Why? Iovine isn't an engineer and neither is Dr. Dre.  They are music producers that have lots of celebrity friends.  They saw a niche in the headphone and earbud market.  That's all Beats Technology is.  It's just a fashion type product with artificially enhanced Bass, that's nothing special.  ANY audio technology company can do that. It's nothing but designing the drivers and maybe something else to have more enhanced bass.  BIG DEAL.  Bose had simlar crap too.  The problem is that in the audio world.   The masses are easily manipulated into what is referred to as LOW FI or MID FI.  This is what is marketed to the masses because they listen to mostly audio that's been heavily signal processed in the recording and mastering of the content with all kinds of things that artificially make it sound the way it sounds.

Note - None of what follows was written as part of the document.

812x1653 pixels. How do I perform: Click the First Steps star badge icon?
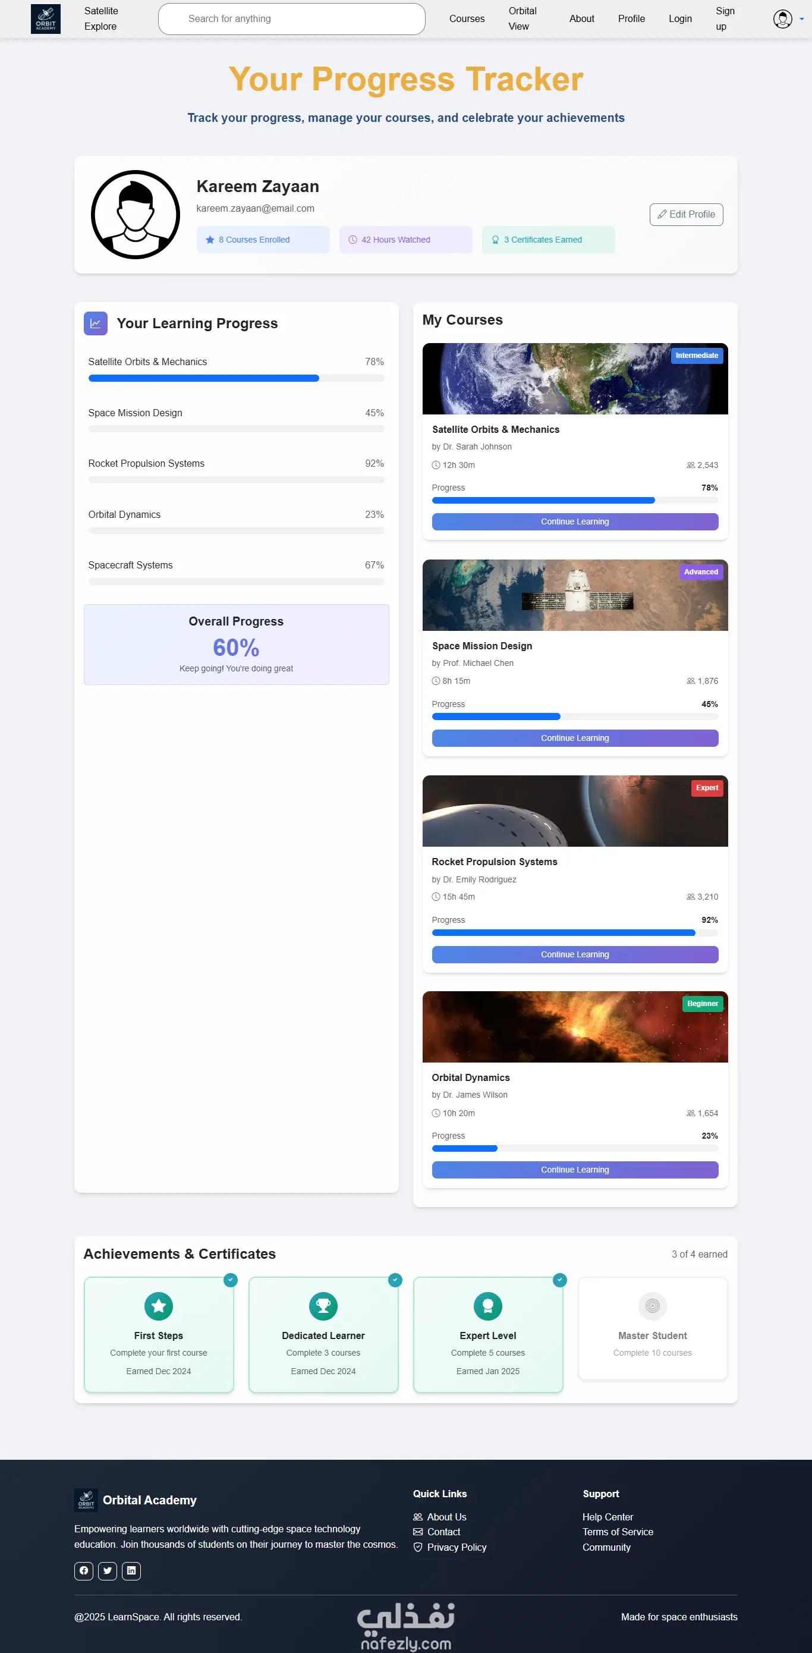pos(158,1305)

With the rap stuff, they like lots and lots of enhanced bass.  But in the audio world, if you talk to the high end audio people that was super accurate sound reproduction, they don't want artificially enhanced because it sounds like crap when you listen to higher quality recordings that don't have any artificial signal processing during the recording and mastering process.  The high end audio crowd wants ACCURACY and not artificially enhanced, but the masses don't really know or even care at this point.

 

I don't think there is any quiet stuff going on at Beats.  The algorithms might be about a technology based as they can get and they just 50 programmers working on that from what i heard in an interview with Iovine, but that's about it.  They are STILL trying to figure out what works best, so it's an ongoing issue.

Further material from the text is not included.